Corlys é um sujeito que tem um lado cool que parece faltar até mesmo a alguns dos personagens mais carismáticos da história. A impressão que ele causa é a de alguém que se sente confortável em sua própria pele, de uma maneira que o diferencia de muitos dos demais personagens.
Essa é uma das coisas de que eu mais gosto em Corlys. Entre as pessoas de quem ele está próximo, ele é o cara que saiu pelo mundo e fez sua fortuna sozinho, com as próprias mãos, exatamente como ele diz no final do episódio. Isso lhe oferece um conhecimento real sobre quem ele é. É uma das coisas que servem como chave para compreender quem ele é.

Engraçado, quando tive minha primeira reunião com Ryan e Miguel, os dois showrunners, a única coisa sobre o que conversamos, na verdade, foi sobre paternidade e os sentimentos dele com relação à sua família.

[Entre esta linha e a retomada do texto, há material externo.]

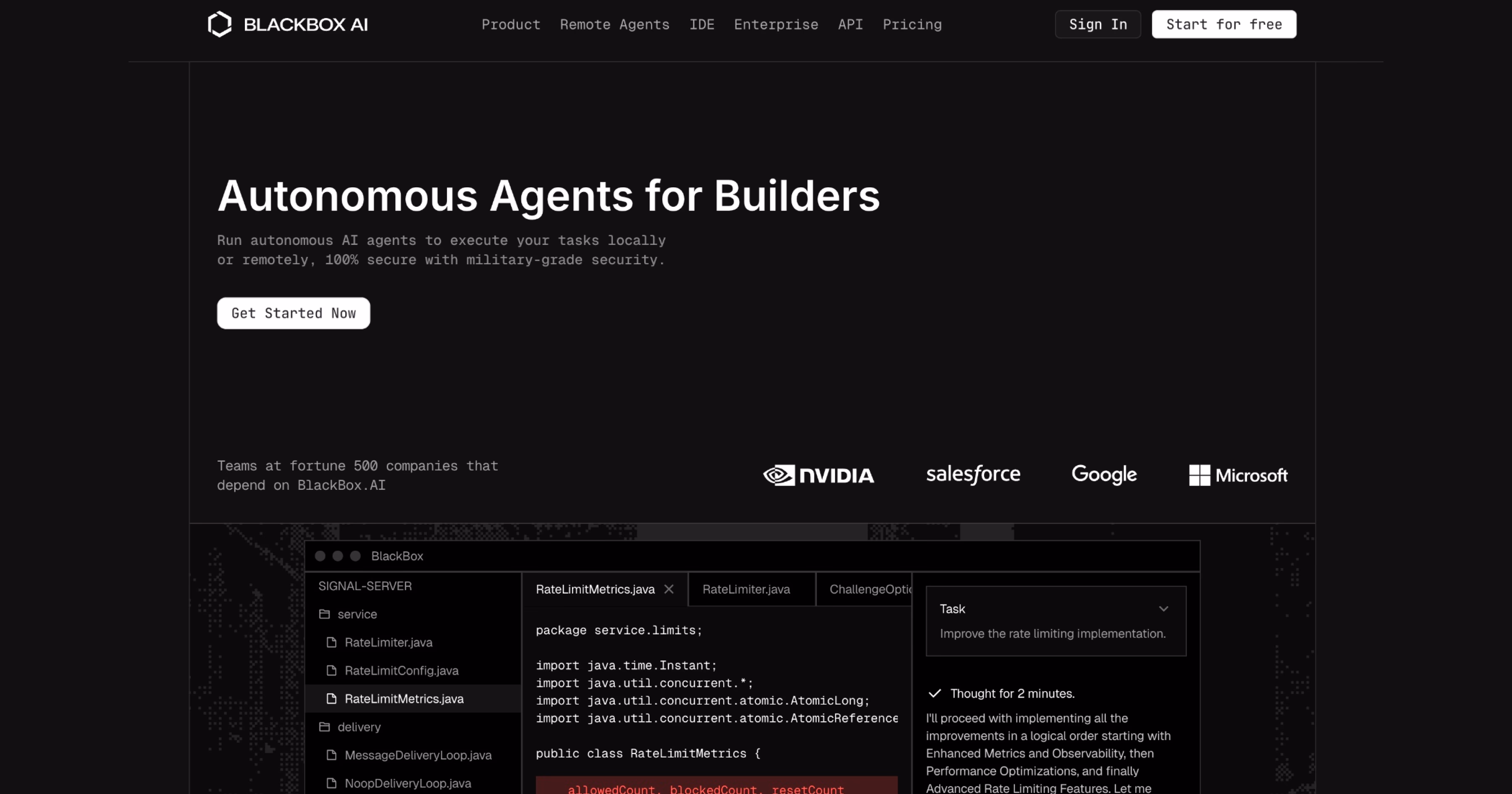This screenshot has width=1512, height=794.
Task: Click the Salesforce logo
Action: (973, 475)
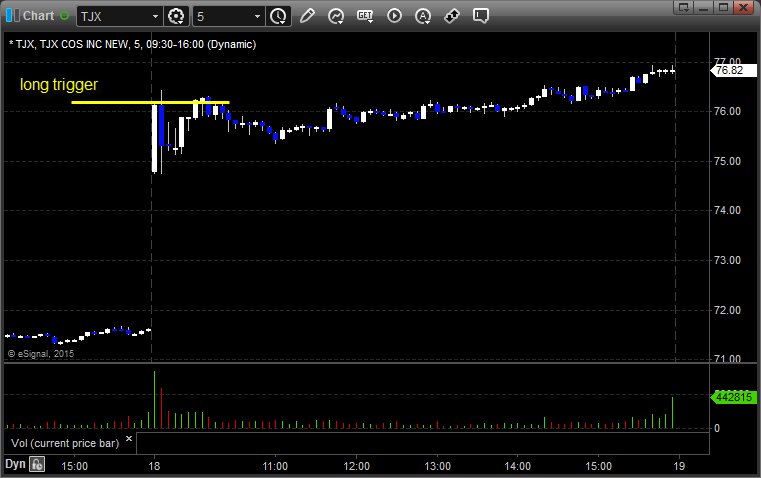Expand the TJX symbol dropdown
This screenshot has height=478, width=761.
(154, 16)
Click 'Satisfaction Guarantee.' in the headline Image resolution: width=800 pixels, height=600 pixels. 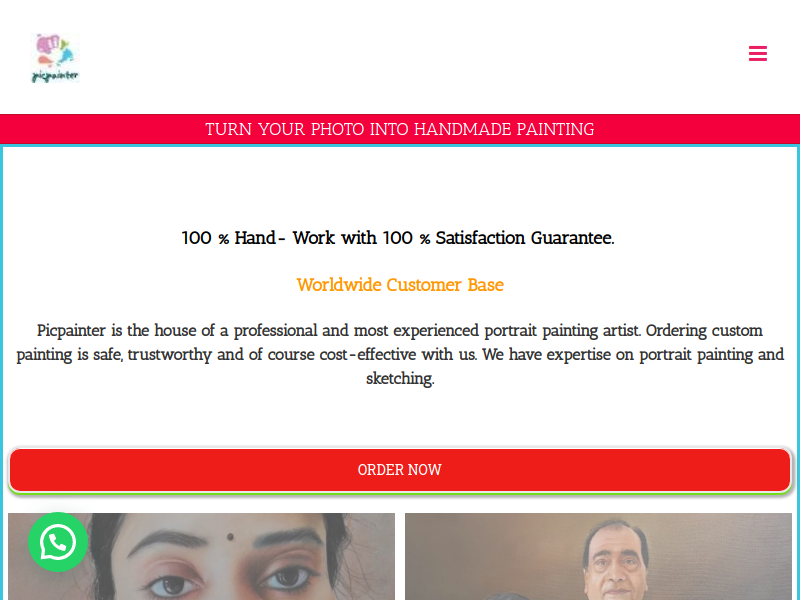tap(525, 238)
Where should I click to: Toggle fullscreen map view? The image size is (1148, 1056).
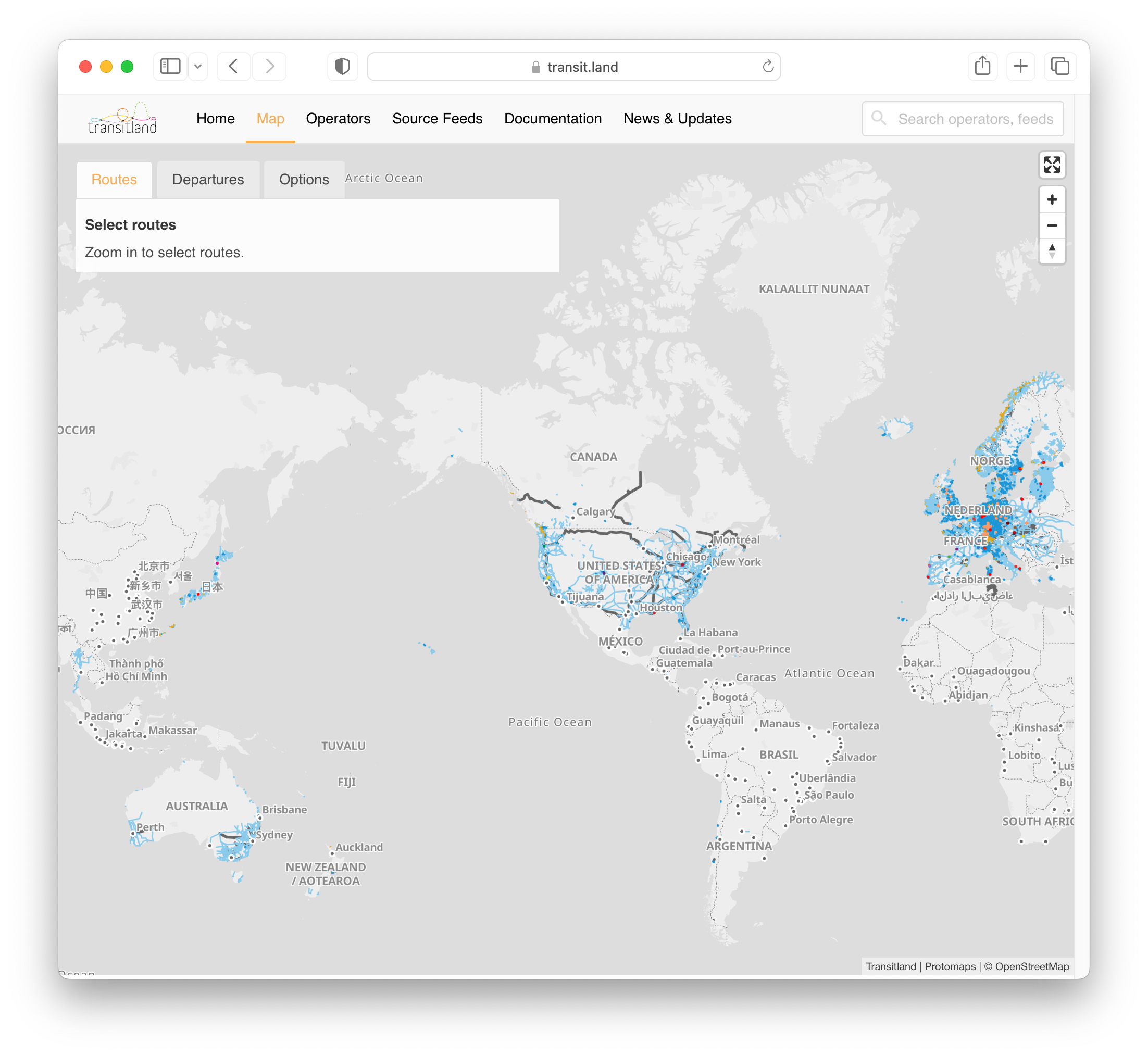(x=1052, y=165)
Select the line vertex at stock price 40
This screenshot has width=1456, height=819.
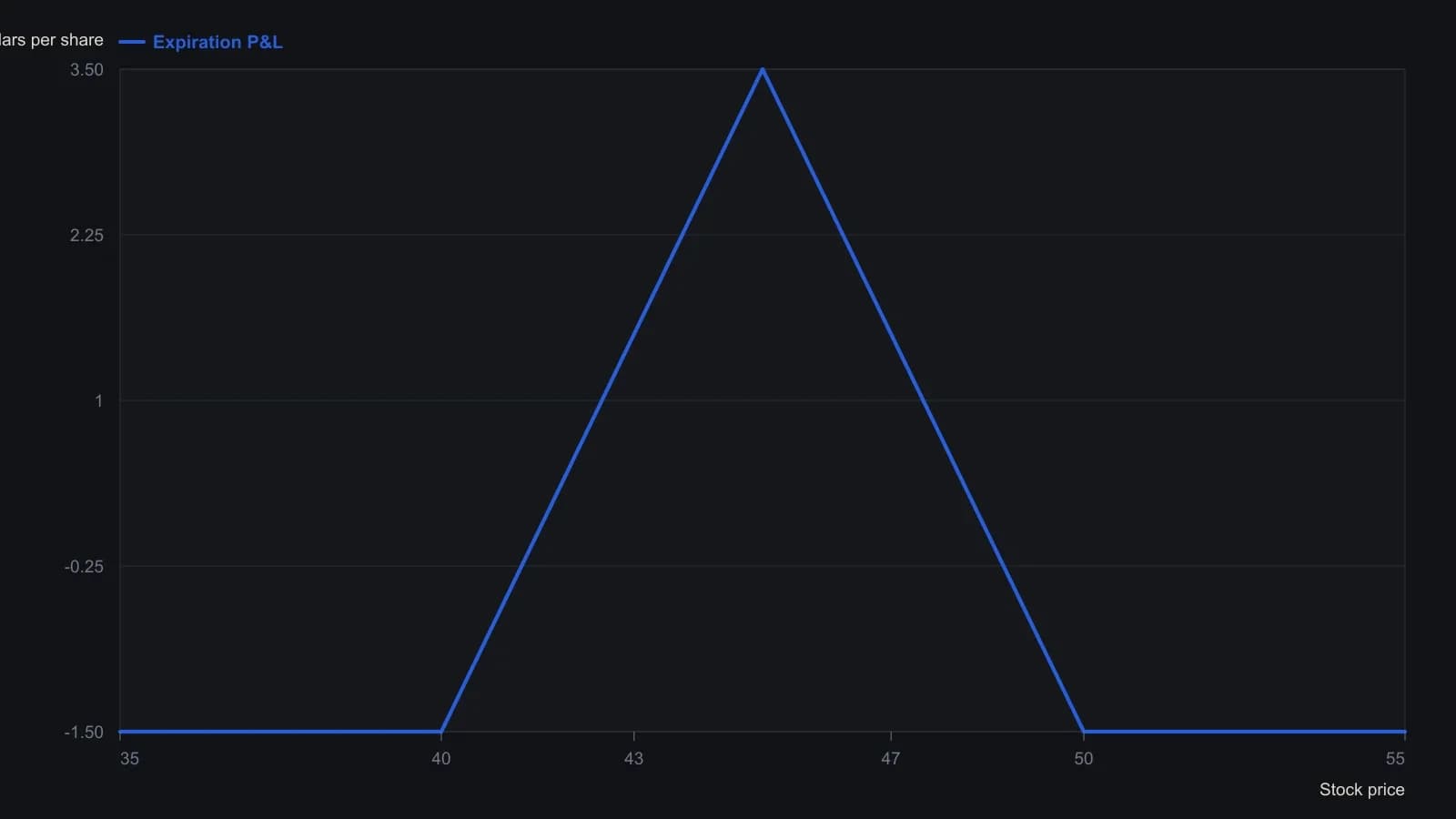click(441, 731)
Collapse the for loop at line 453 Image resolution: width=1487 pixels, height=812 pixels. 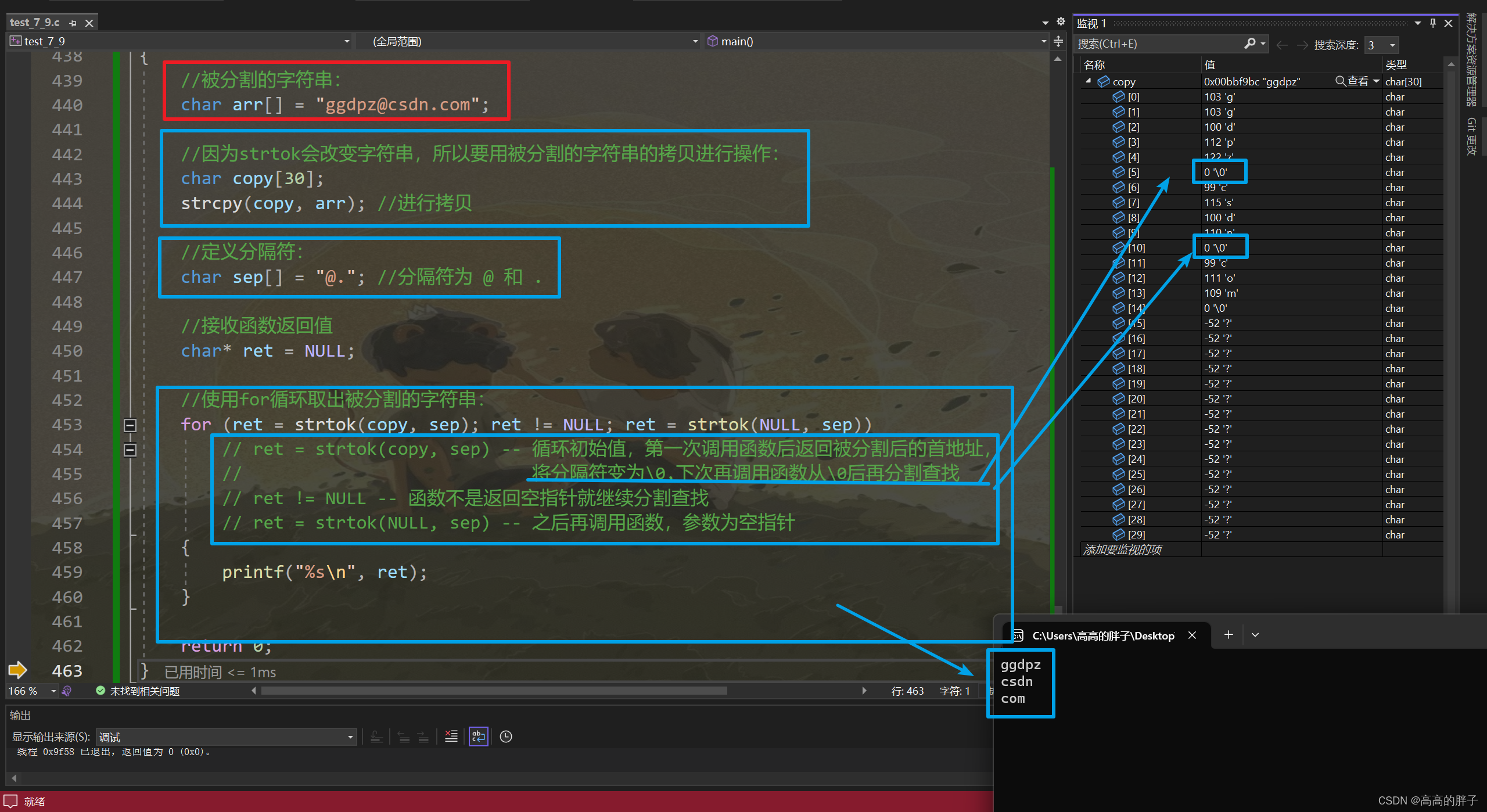click(x=130, y=425)
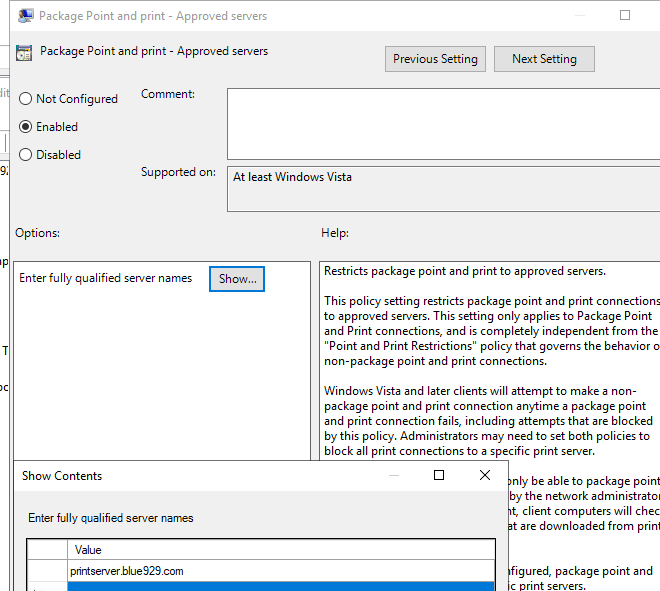Choose the Disabled radio button
The image size is (660, 591).
coord(26,155)
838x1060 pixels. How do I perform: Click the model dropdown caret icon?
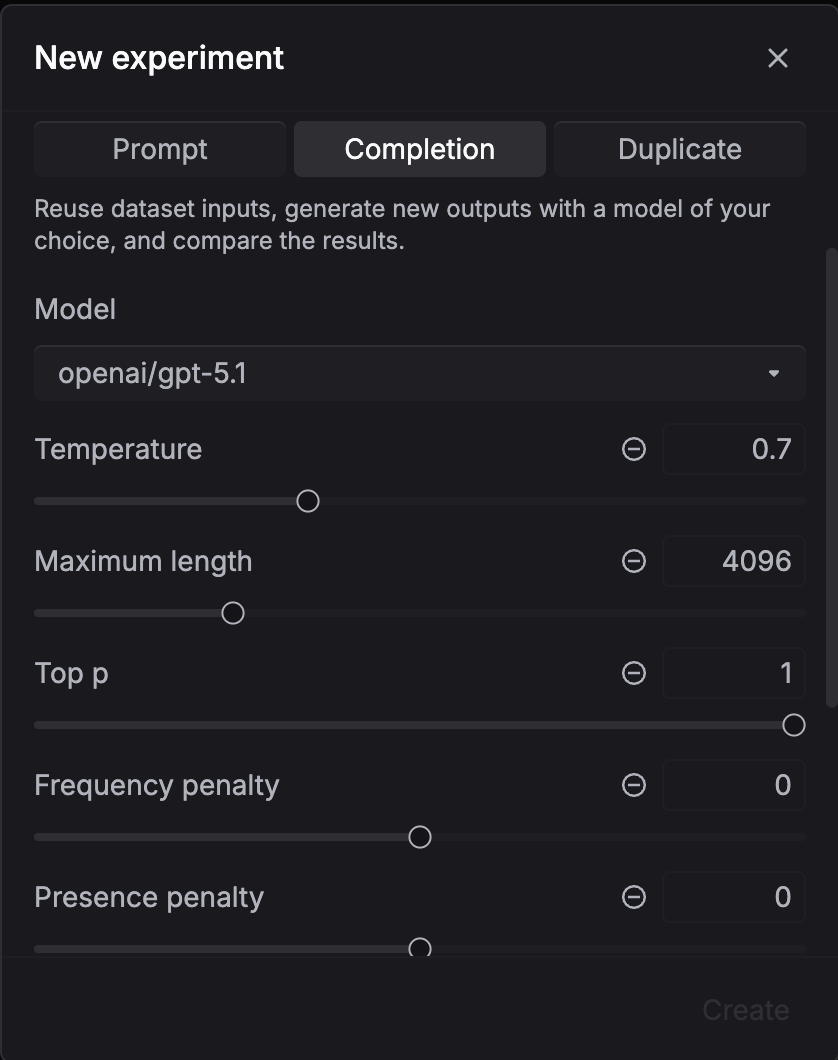[774, 373]
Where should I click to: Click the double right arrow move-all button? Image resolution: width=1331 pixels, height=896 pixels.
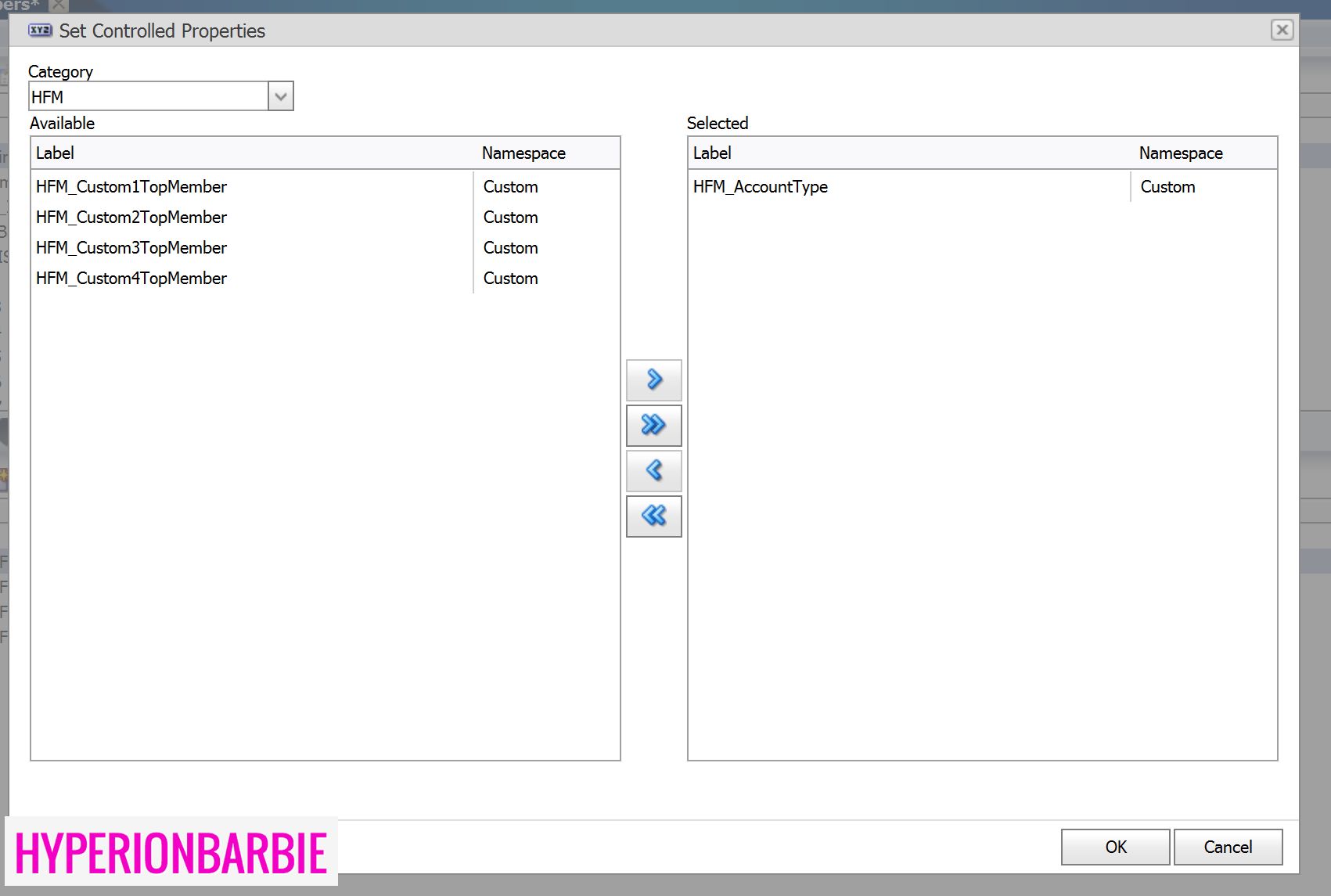point(653,426)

Ele tem o desejo de cimentar na história o nome Velaryon. Corlys sofre mais do que sua mulher [a princesa Rhaenys, interpretada por Eve Best] com os insultos recebidos por ela, e com o fato de que ela tenha sido preterida na disputa [pelo Trono de Ferro].

E quando ele compreende que não pode levá-la de volta ao trono, seu próximo objetivo passa a ser colocar a família o mais perto possível do poder, ou seja, conseguir bons casamentos para seus filhos, de uma forma ou de outra.

Como Corlys se sente com relação ao ritual de ter sua filha de 12 anos de idade, Laena [Nova Fouellis-Mosé], cortejando o rei? Será que ele tem alguma dúvida sobre esse sistema?
O que acontece com Corlys é que ele acredita rigidamente nas regras. Apesar de sentir que sua mulher seria a pessoa mais capacitada para ocupar o trono, em lugar de Viserys, a decisão [do Grande Conselho] foi essa. Ele acha que eles cometeram um erro, mas "foram essas as regras que me foram dadas. Foi assim que decidimos que a dinâmica do poder funciona, em nosso mundo. Sendo assim, tudo bem, é isso que vou fazer".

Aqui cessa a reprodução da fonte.